Instructions for the task> An exact copy of all the entries is what is needed here.
====================
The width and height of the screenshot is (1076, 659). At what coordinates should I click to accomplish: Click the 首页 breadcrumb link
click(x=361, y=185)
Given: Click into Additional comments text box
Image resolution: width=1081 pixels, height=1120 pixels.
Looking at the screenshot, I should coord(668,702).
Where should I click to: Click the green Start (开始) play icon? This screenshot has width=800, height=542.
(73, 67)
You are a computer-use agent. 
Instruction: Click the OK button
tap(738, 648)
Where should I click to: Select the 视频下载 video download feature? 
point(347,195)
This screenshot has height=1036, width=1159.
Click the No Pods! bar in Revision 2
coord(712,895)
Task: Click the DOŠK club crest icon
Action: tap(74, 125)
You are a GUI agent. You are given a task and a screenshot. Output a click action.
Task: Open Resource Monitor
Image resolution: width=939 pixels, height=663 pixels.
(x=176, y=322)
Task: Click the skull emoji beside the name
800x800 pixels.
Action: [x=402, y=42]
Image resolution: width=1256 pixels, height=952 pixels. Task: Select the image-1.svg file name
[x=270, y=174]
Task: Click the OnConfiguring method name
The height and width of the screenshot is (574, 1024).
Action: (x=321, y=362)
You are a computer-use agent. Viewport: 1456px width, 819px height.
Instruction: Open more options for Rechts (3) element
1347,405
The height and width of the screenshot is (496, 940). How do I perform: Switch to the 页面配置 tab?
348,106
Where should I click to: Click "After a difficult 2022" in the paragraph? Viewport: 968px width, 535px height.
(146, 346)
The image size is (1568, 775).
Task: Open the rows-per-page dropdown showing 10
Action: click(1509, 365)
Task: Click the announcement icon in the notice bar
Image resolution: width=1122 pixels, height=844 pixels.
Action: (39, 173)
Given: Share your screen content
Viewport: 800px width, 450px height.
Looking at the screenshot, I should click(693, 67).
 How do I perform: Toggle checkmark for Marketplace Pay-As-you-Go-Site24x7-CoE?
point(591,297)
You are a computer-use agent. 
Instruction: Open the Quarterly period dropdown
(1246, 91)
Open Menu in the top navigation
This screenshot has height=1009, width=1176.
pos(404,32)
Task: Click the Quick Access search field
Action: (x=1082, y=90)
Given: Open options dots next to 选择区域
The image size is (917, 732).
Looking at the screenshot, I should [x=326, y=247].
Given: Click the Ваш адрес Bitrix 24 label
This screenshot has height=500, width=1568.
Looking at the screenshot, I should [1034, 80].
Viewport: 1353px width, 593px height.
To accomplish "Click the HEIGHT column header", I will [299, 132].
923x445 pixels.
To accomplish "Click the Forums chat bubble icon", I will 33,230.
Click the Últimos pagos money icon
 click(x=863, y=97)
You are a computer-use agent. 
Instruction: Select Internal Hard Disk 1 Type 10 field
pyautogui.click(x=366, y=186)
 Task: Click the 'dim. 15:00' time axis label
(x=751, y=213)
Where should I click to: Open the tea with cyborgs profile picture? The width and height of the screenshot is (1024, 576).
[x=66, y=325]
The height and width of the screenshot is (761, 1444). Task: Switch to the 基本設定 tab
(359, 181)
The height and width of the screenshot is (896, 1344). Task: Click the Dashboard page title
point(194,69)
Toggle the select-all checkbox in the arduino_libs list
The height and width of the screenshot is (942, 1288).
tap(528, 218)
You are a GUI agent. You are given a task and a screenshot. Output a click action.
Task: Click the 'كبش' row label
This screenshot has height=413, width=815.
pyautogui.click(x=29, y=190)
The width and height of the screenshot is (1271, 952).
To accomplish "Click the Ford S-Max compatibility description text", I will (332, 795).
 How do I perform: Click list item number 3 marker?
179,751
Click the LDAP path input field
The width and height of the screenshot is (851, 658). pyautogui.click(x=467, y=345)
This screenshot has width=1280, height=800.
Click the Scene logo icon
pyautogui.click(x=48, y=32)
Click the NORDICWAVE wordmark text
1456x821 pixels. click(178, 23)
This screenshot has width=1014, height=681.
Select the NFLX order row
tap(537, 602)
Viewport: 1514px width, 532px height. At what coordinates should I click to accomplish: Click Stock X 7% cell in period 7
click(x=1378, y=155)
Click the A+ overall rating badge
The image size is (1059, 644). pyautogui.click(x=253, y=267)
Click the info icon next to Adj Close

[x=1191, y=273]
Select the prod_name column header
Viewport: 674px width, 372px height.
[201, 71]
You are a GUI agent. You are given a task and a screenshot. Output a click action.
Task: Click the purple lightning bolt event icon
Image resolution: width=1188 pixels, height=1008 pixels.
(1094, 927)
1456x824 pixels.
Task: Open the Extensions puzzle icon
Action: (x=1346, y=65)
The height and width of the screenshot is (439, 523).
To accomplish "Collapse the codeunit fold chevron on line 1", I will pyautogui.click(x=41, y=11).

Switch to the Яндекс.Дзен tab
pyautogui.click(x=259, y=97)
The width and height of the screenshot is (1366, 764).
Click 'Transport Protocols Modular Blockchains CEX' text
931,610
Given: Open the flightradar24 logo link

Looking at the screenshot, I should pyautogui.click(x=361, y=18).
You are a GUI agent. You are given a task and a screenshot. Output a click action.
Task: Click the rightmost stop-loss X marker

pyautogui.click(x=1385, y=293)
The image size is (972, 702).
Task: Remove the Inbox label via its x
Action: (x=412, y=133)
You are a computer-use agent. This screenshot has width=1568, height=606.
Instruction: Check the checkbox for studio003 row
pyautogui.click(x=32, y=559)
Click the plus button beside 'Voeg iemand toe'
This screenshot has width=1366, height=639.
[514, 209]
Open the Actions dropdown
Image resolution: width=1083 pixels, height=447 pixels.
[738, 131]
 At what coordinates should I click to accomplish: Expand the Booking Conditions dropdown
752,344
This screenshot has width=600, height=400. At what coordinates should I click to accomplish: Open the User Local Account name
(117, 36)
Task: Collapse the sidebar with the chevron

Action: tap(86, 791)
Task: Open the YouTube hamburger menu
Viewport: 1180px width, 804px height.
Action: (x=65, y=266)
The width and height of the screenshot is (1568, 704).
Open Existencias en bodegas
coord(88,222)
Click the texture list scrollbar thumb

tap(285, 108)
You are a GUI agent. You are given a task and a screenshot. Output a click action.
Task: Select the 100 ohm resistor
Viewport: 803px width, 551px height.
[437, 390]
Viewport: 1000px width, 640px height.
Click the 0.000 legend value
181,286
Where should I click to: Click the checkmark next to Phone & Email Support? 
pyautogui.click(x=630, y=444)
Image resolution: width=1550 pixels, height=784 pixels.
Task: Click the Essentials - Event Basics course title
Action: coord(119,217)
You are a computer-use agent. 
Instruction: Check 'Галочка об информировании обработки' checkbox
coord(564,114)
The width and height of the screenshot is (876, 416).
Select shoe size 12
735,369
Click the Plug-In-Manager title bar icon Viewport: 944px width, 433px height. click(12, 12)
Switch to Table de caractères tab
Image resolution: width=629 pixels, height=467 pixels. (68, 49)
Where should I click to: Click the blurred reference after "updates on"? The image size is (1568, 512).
====================
Task solution>
The width and height of the screenshot is (1076, 659). At what coordinates should I click to accomplish: Click the 首页 breadcrumb link
click(x=361, y=185)
Given: Click into Additional comments text box
Image resolution: width=1081 pixels, height=1120 pixels.
Looking at the screenshot, I should coord(668,702).
Where should I click to: Click the green Start (开始) play icon? This screenshot has width=800, height=542.
(73, 67)
You are a computer-use agent. 
Instruction: Click the OK button
tap(738, 648)
Where should I click to: Select the 视频下载 video download feature? 
point(347,195)
This screenshot has height=1036, width=1159.
Click the No Pods! bar in Revision 2
coord(712,895)
Task: Click the DOŠK club crest icon
Action: tap(74, 125)
You are a GUI agent. You are given a task and a screenshot. Output a click action.
Task: Open Resource Monitor
Image resolution: width=939 pixels, height=663 pixels.
(x=176, y=322)
Task: Click the skull emoji beside the name
800x800 pixels.
Action: [x=402, y=42]
Image resolution: width=1256 pixels, height=952 pixels. Task: Select the image-1.svg file name
[x=270, y=174]
Task: Click the OnConfiguring method name
The height and width of the screenshot is (574, 1024).
Action: (x=321, y=362)
You are a computer-use agent. Viewport: 1456px width, 819px height.
Instruction: Open more options for Rechts (3) element
1347,405
The height and width of the screenshot is (496, 940). How do I perform: Switch to the 页面配置 tab?
348,106
Where should I click to: Click "After a difficult 2022" in the paragraph? Viewport: 968px width, 535px height.
(146, 346)
The image size is (1568, 775).
Task: Open the rows-per-page dropdown showing 10
Action: click(1509, 365)
Task: Click the announcement icon in the notice bar
Image resolution: width=1122 pixels, height=844 pixels.
Action: (39, 173)
Given: Share your screen content
Viewport: 800px width, 450px height.
Looking at the screenshot, I should click(693, 67).
 How do I perform: Toggle checkmark for Marketplace Pay-As-you-Go-Site24x7-CoE?
point(591,297)
You are a computer-use agent. 
Instruction: Open the Quarterly period dropdown
(1246, 91)
Open Menu in the top navigation
This screenshot has height=1009, width=1176.
pos(404,32)
Task: Click the Quick Access search field
Action: (x=1082, y=90)
Given: Open options dots next to 选择区域
The image size is (917, 732).
Looking at the screenshot, I should [x=326, y=247].
Given: Click the Ваш адрес Bitrix 24 label
This screenshot has height=500, width=1568.
Looking at the screenshot, I should [1034, 80].
Viewport: 1353px width, 593px height.
To accomplish "Click the HEIGHT column header", I will [299, 132].
923x445 pixels.
To accomplish "Click the Forums chat bubble icon", I will 33,230.
Click the Últimos pagos money icon
 click(x=863, y=97)
You are a computer-use agent. 
Instruction: Select Internal Hard Disk 1 Type 10 field
pyautogui.click(x=366, y=186)
 Task: Click the 'dim. 15:00' time axis label
(x=751, y=213)
Where should I click to: Open the tea with cyborgs profile picture? The width and height of the screenshot is (1024, 576).
[x=66, y=325]
The height and width of the screenshot is (761, 1444). Task: Switch to the 基本設定 tab
(359, 181)
The height and width of the screenshot is (896, 1344). Task: Click the Dashboard page title
point(194,69)
Toggle the select-all checkbox in the arduino_libs list
The height and width of the screenshot is (942, 1288).
tap(528, 218)
You are a GUI agent. You are given a task and a screenshot. Output a click action.
Task: Click the 'كبش' row label
This screenshot has height=413, width=815.
pyautogui.click(x=29, y=190)
The width and height of the screenshot is (1271, 952).
To accomplish "Click the Ford S-Max compatibility description text", I will (332, 795).
 How do I perform: Click list item number 3 marker?
179,751
Click the LDAP path input field
The width and height of the screenshot is (851, 658). pyautogui.click(x=467, y=345)
This screenshot has width=1280, height=800.
Click the Scene logo icon
pyautogui.click(x=48, y=32)
Click the NORDICWAVE wordmark text
1456x821 pixels. click(178, 23)
This screenshot has width=1014, height=681.
Select the NFLX order row
tap(537, 602)
Viewport: 1514px width, 532px height. At what coordinates should I click to accomplish: Click Stock X 7% cell in period 7
click(x=1378, y=155)
Click the A+ overall rating badge
The image size is (1059, 644). pyautogui.click(x=253, y=267)
Click the info icon next to Adj Close

[x=1191, y=273]
Select the prod_name column header
Viewport: 674px width, 372px height.
[201, 71]
You are a GUI agent. You are given a task and a screenshot. Output a click action.
Task: Click the purple lightning bolt event icon
Image resolution: width=1188 pixels, height=1008 pixels.
(1094, 927)
1456x824 pixels.
Task: Open the Extensions puzzle icon
Action: (x=1346, y=65)
The height and width of the screenshot is (439, 523).
To accomplish "Collapse the codeunit fold chevron on line 1", I will pyautogui.click(x=41, y=11).

Switch to the Яндекс.Дзен tab
pyautogui.click(x=259, y=97)
The width and height of the screenshot is (1366, 764).
Click 'Transport Protocols Modular Blockchains CEX' text
931,610
Given: Open the flightradar24 logo link

Looking at the screenshot, I should pyautogui.click(x=361, y=18).
You are a GUI agent. You are given a task and a screenshot. Output a click action.
Task: Click the rightmost stop-loss X marker

pyautogui.click(x=1385, y=293)
The image size is (972, 702).
Task: Remove the Inbox label via its x
Action: (x=412, y=133)
You are a computer-use agent. This screenshot has width=1568, height=606.
Instruction: Check the checkbox for studio003 row
pyautogui.click(x=32, y=559)
Click the plus button beside 'Voeg iemand toe'
This screenshot has width=1366, height=639.
[514, 209]
Open the Actions dropdown
Image resolution: width=1083 pixels, height=447 pixels.
[738, 131]
 At what coordinates should I click to accomplish: Expand the Booking Conditions dropdown
752,344
This screenshot has width=600, height=400. At what coordinates should I click to accomplish: Open the User Local Account name
(117, 36)
Task: Collapse the sidebar with the chevron

Action: tap(86, 791)
Task: Open the YouTube hamburger menu
Viewport: 1180px width, 804px height.
Action: (x=65, y=266)
The width and height of the screenshot is (1568, 704).
Open Existencias en bodegas
coord(88,222)
Click the texture list scrollbar thumb

tap(285, 108)
You are a GUI agent. You are given a task and a screenshot. Output a click action.
Task: Select the 100 ohm resistor
Viewport: 803px width, 551px height.
[437, 390]
Viewport: 1000px width, 640px height.
Click the 0.000 legend value
181,286
Where should I click to: Click the checkmark next to Phone & Email Support? 
pyautogui.click(x=630, y=444)
Image resolution: width=1550 pixels, height=784 pixels.
Task: Click the Essentials - Event Basics course title
Action: coord(119,217)
You are a computer-use agent. 
Instruction: Check 'Галочка об информировании обработки' checkbox
coord(564,114)
The width and height of the screenshot is (876, 416).
Select shoe size 12
735,369
Click the Plug-In-Manager title bar icon Viewport: 944px width, 433px height. click(12, 12)
Switch to Table de caractères tab
Image resolution: width=629 pixels, height=467 pixels. (68, 49)
Where should I click to: Click the blurred reference after "updates on"? The image size is (1568, 512).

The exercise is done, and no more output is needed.